So far we tackled the idea of large compute cluster, and a large storage cluster. I mentioned that the problem with the large storage cluster is that it doesn’t handle consistency within itself. Two concurrent requests can hit two storage nodes and make concurrent operations that aren’t synchronized between themselves. That is usually a good thing, since that is what you want for high throughput system. The less coordination you can get away with, the more you can actually do.
So far, so good, but that isn’t always suitable. Let us consider a case where we need to have a consistent approach, for some business reason. The typical example would be transactions in a bank, but I hate this example, because in the real world banks deal with inconsistency all the time, this is an explicit part of their business model. Let us talk about auctions and bids, instead. We have an auction service, which allow us to run a large number of auctions.
For each auction, users can place bids, and it is important for us that bids are always processed sequentially per auction, because we have to know who place a bid that is immediately rejected ($1 commission) or a wining bid that was later overbid (no commission except for the actual winner). We’ll leave aside the fact that this is something that we can absolutely figure out from the auction history and say that we need to have it immediate and consistent. How do we go about doing this?
Remember, we have enough load on the system that we are running a cluster with a hundred nodes in it. The rough topology is still this:
We have the consensus cluster, which decide on the network topology. In other words, it decide which set of servers is responsible for which auction. What happens next is where it gets interesting.
Instead of just a set of cooperating nodes that share the data between them and each of which can accept both reads and writes, we are going to twist things a bit. Each set of servers is their own consensus cluster for that particular auction. In other words, we first go to the root consensus cluster to get the topology information, then we add another command to the auction’s log. That command go through the same distributed consensus algorithm between the three nodes. The overall cluster is composed of many consensus clusters for each auction.
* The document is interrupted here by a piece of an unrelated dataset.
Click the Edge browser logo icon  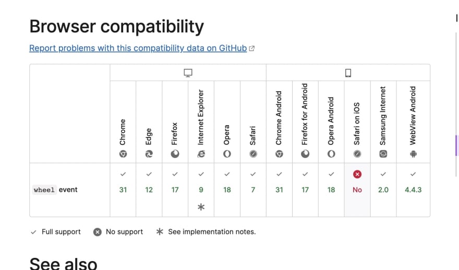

This means that we have a fully consistent set of operations across the entire cluster, even in the presence of failure. Which is quite nice. The problem here is that you have to have a good way to distinguish between the different consensuses. In this case, an auction is the key per consensus, but it isn’t always so each to make such distinction, and it is important that an auction cannot grow large enough to overwhelm the set of servers that it is actually using. In those cases, you can’t really do much beyond relax the constraints and go in a different manner.
For optimization purposes, you usually don’t run an independent consensus for each of the auctions. Or rather, you do, but you make sure that you’ll share the same communication resources, so for auctions/123 the nodes are D,E,U with E being the leader, while for auctions/321 the nodes are also D,E,U but U is the leader. This gives you the ability to spread processing power among the cluster, and the communication channels (TCP connections, for example) are shared between both auctions consensuses.